College of Science & Engineering
This researcher is involved in two project areas using MSI:
- Parallel Simulations for Computer Architecture and Computer Aided Design:
For several emerging applications such as wearables, internet of things, and sensor networks, energy efficiency is of utmost importance. While custom ASICs have higher energy efficiency, general-purpose embedded processors are the preferred solution for many such applications due to the evolving nature of these applications and the high costs of custom IC design. The Sartori group discovers and exploits new opportunities for improving energy efficiency in general purpose embedded processors. They are focusing on new opportunities for energy efficiency enabled by detailed co-analysis of the design-level description of a processor and an application binary. Traditionally, co-analysis of the low-level hardware and details for a system has not been performed due to prohibitive costs. However, the group has developed automated analysis tools that perform unique analyses and expose new opportunities for energy efficiency.

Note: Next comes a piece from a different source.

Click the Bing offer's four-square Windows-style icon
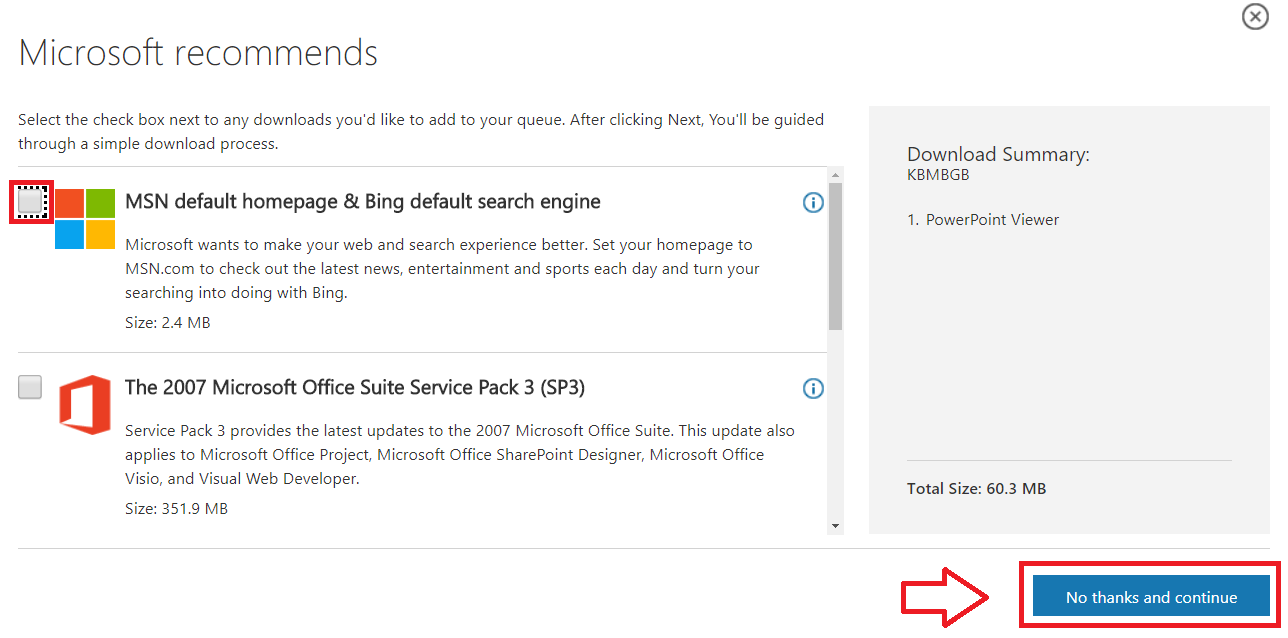The image size is (1288, 638). pos(86,217)
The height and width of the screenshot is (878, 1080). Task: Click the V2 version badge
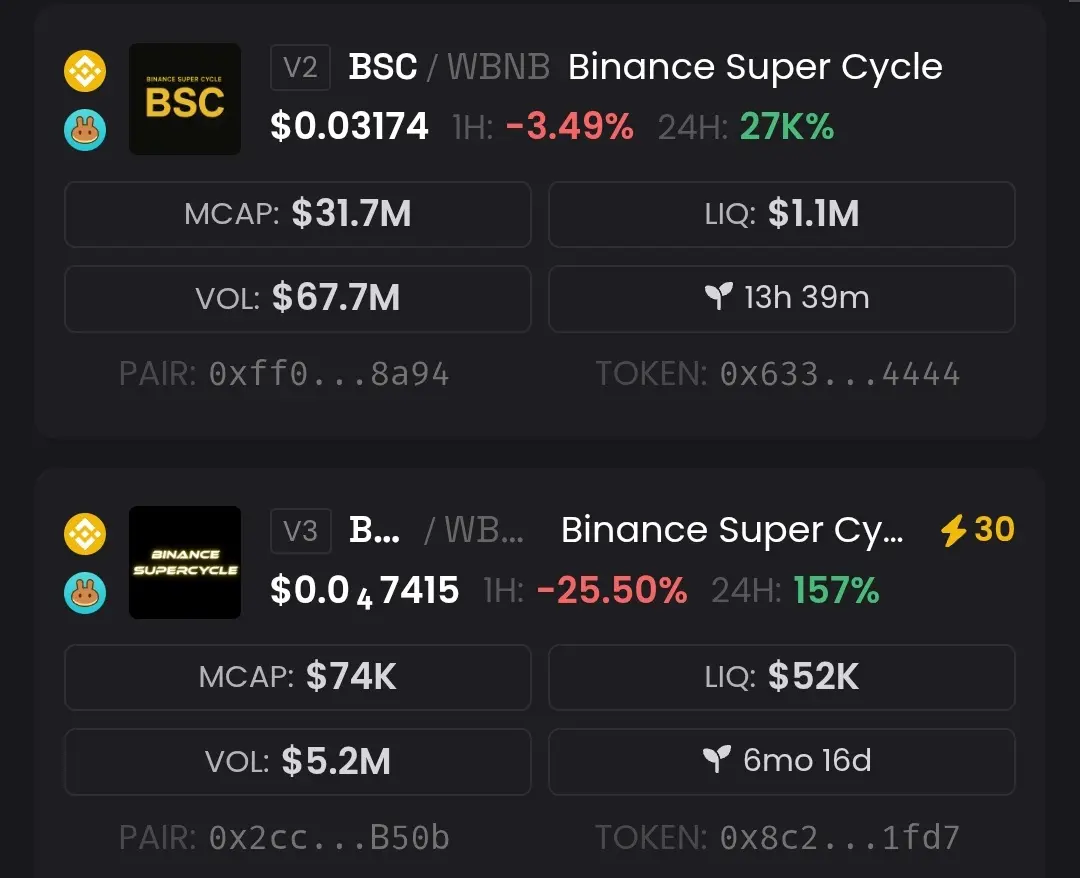(300, 67)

The researchers have created a tool that identifies the parts of a processor that can never be exercised by a particular application. As such, they can identify paths in a processor that can never be exercised for a particular workload. This information can be used to enable several novel application-specific optimization and design techniques. The new techniques we are creating require detailed analysis of a system's hardware and software. This detailed analysis relies on high-throughput parallel simulation methodologies to be performed in a reasonable amount of time, necessitating the use of MSI computing resources.
- Machine Learning for Electronic Medical Records:
The electronic medical record (EMR) is an integral part of our health care system designed to improve the quality and efficiency of medical care provided to patients. Despite its advantages in terms of improving patient care, the means of data entry into the EMR can actually detract from the care that patients receive from a medical provider. Clinical providers typically did not choose the field of medicine because they wanted to interact with a computer. Yet, multiple studies have shown that doctors are increasingly spending more time in front of a screen, navigating the EMR, than face to face with their patients. Frustration with the EMR is consistently cited as a contributor to the epidemic of physician burnout. The process of documenting the details of an encounter is tedious and time consuming, and when done in the patient room, often leads to doc-in-a-box lines of questioning, as providers attempt to fill out an electronic form in real time. Physicians who use medical scribes – assistants who listen to the conversation between patient and provider and translate into the required aspects of a clinical note in the EMR in real time – show greater job satisfaction, decreased burnout, and increased efficiency. This project aims to leverage the growing capability of speech recognition technology, artificial intelligence, and deep learning to create a virtual scribe that can automatically navigate and populate the fields in an EMR based on the conversation between a health care provider and patient. The researchers are also investigating the use of natural language processing and deep learning based on conversational data and structured EMR data to perform clinical decision support that aids physicians in critical care decisions to improve the quality of care received by patients. HPC resources are used to process massive medical record datasets and create machine learning techniques to classify EMR data.